### Input data

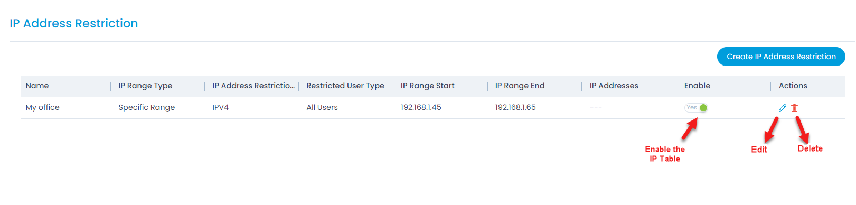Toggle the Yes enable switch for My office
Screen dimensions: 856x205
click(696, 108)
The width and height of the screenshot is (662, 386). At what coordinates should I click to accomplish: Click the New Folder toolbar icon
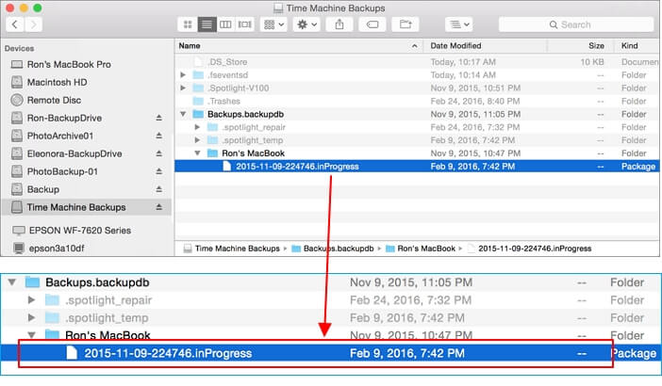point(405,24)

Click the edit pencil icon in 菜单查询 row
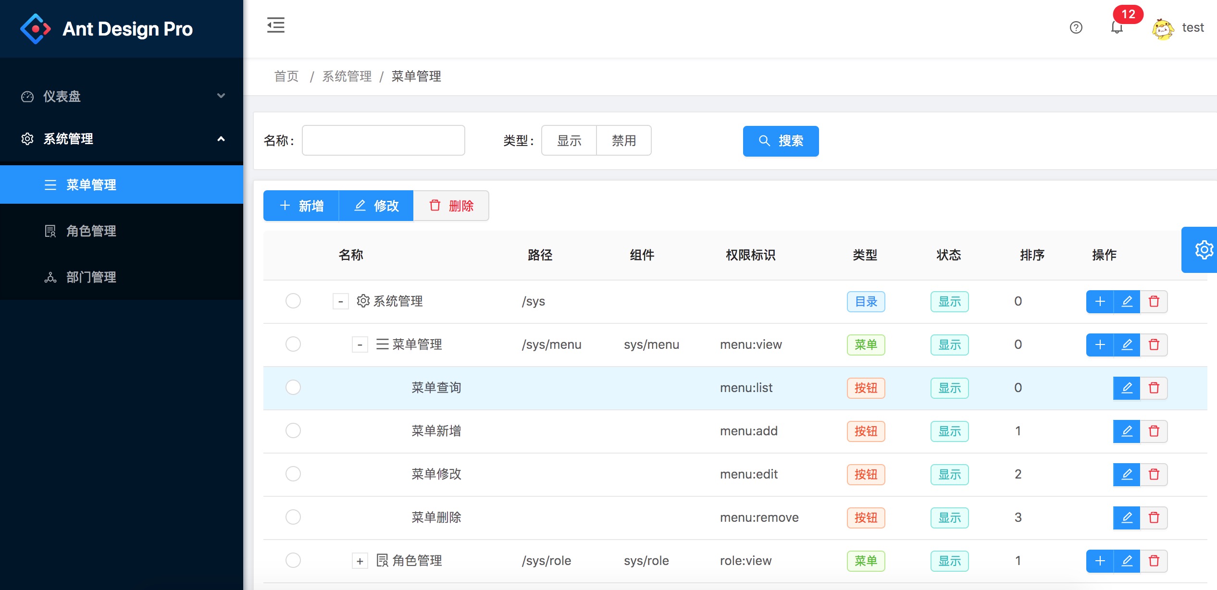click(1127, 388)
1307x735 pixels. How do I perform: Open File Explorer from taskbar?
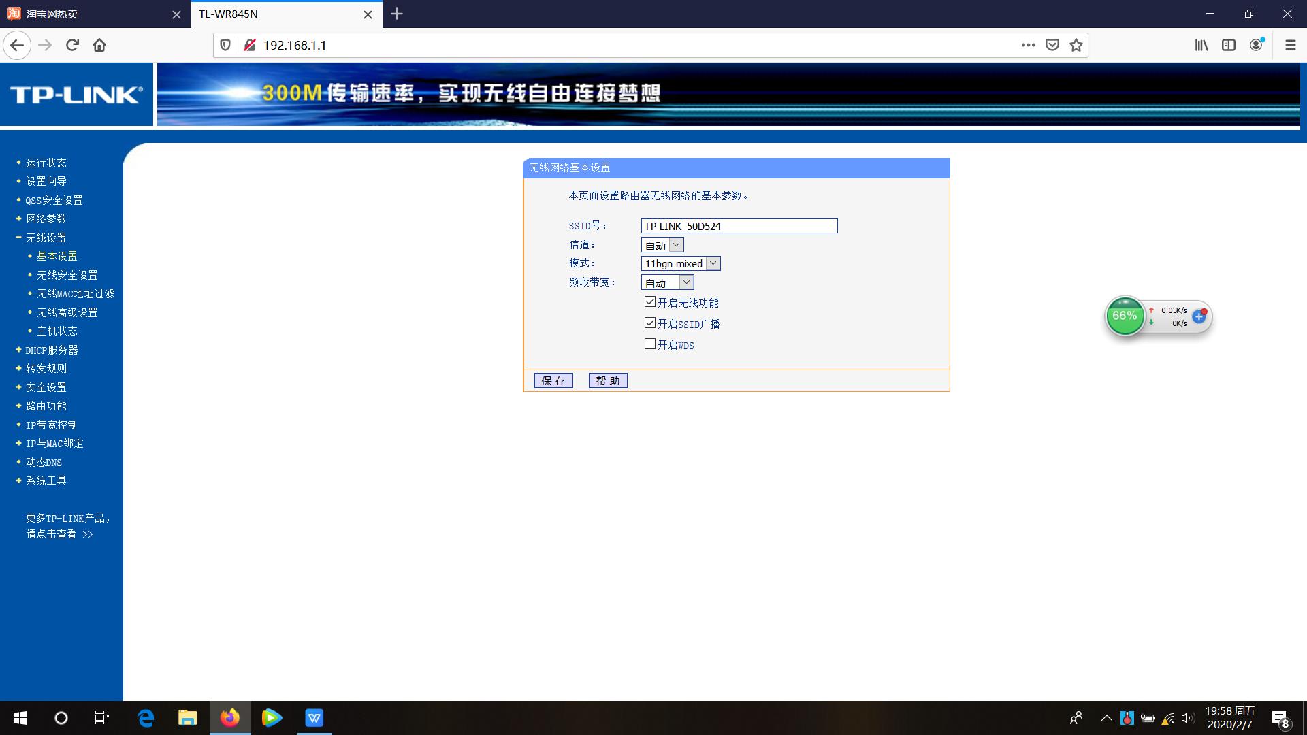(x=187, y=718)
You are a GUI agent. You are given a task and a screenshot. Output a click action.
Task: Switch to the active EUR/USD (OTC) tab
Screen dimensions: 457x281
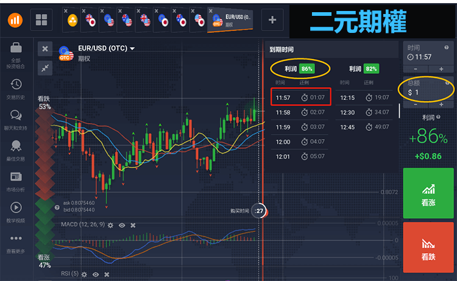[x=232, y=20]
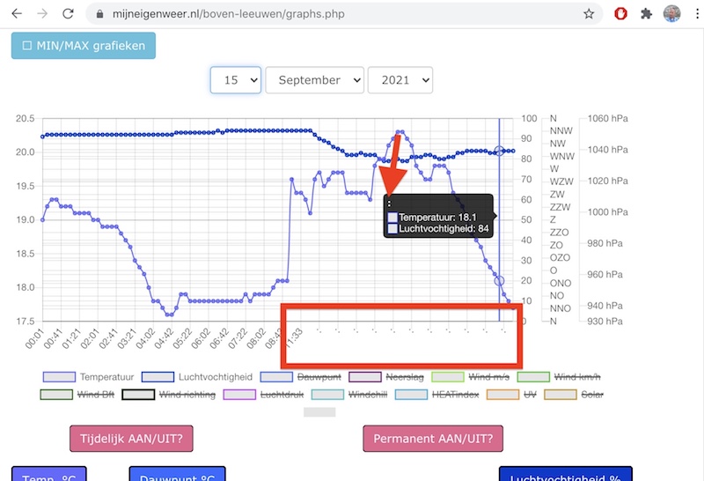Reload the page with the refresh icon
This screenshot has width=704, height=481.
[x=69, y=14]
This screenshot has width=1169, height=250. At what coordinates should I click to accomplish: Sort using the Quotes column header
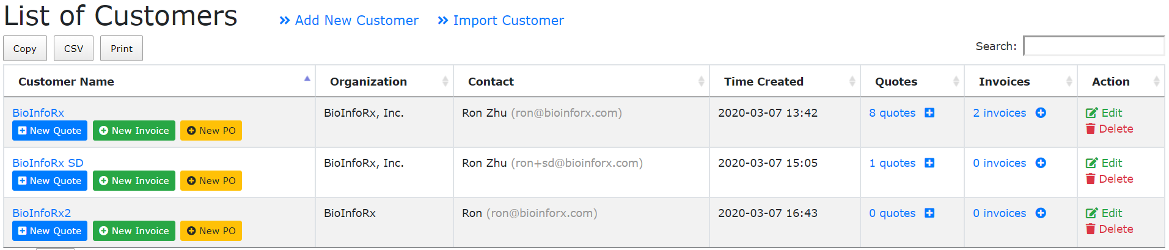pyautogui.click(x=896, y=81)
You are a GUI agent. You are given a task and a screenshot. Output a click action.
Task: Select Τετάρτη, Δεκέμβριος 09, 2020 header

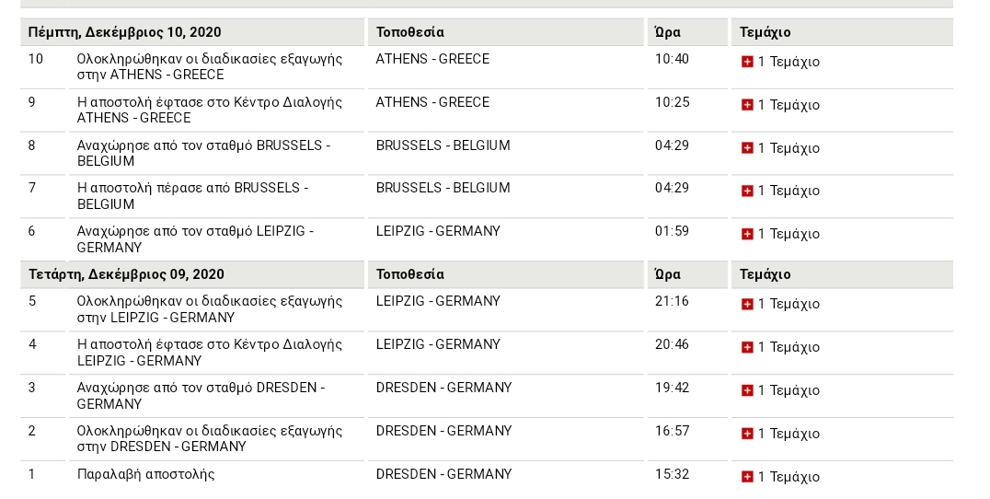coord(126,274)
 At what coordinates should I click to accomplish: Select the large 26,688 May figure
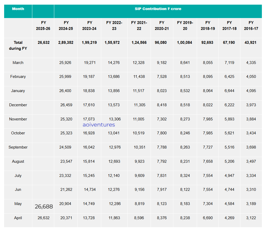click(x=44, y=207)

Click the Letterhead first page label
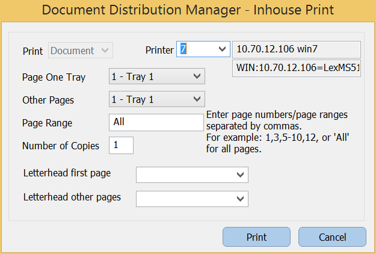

### Exercise goal
How many lines in the items above contain the string "what", with case counting? Reply with the number alone.

### Written response
3